# [What you have to do]
All lines from the one containing "Where should I" through the end of the data below are to be repeated exactly, with pictures left out.

# [Entries provided]
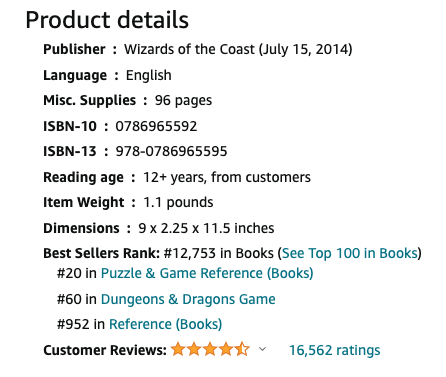Click the Reading age 12+ years text
This screenshot has height=377, width=446.
(177, 177)
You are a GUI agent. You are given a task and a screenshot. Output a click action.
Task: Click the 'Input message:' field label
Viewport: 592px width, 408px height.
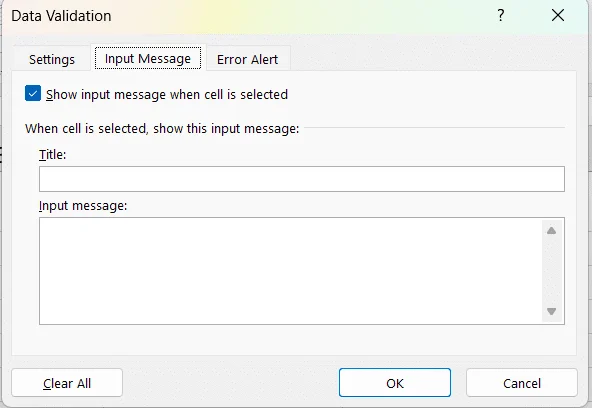83,206
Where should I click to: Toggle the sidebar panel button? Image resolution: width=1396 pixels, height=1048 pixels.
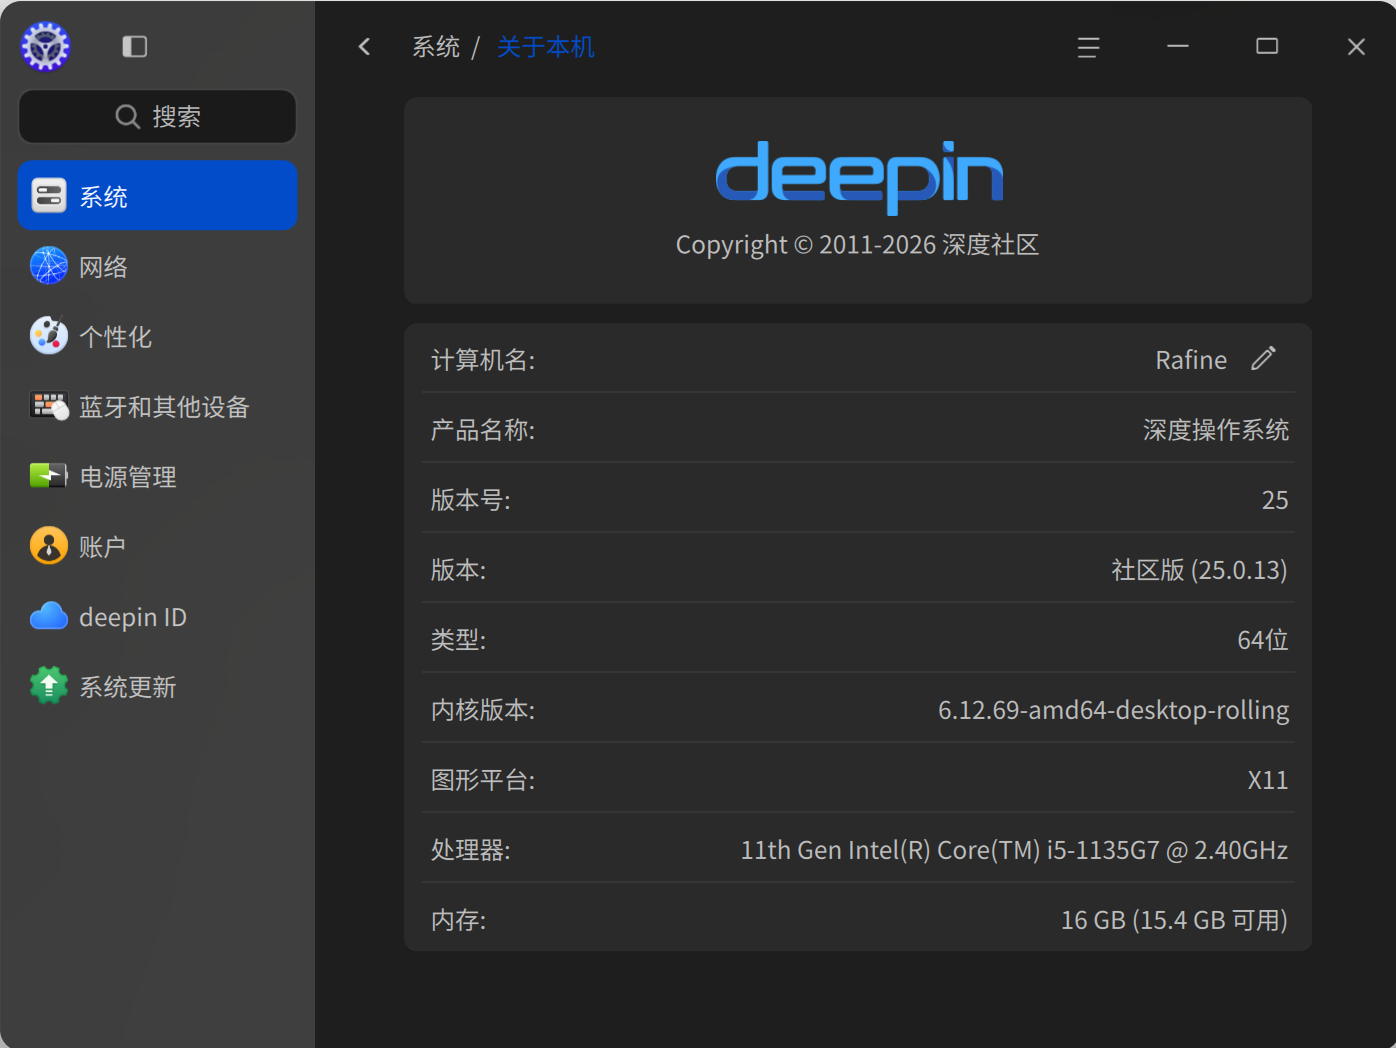point(135,47)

# [Exercise answer]
Where should I click to: Toggle the sidebar panel button? Image resolution: width=1396 pixels, height=1048 pixels.
point(135,47)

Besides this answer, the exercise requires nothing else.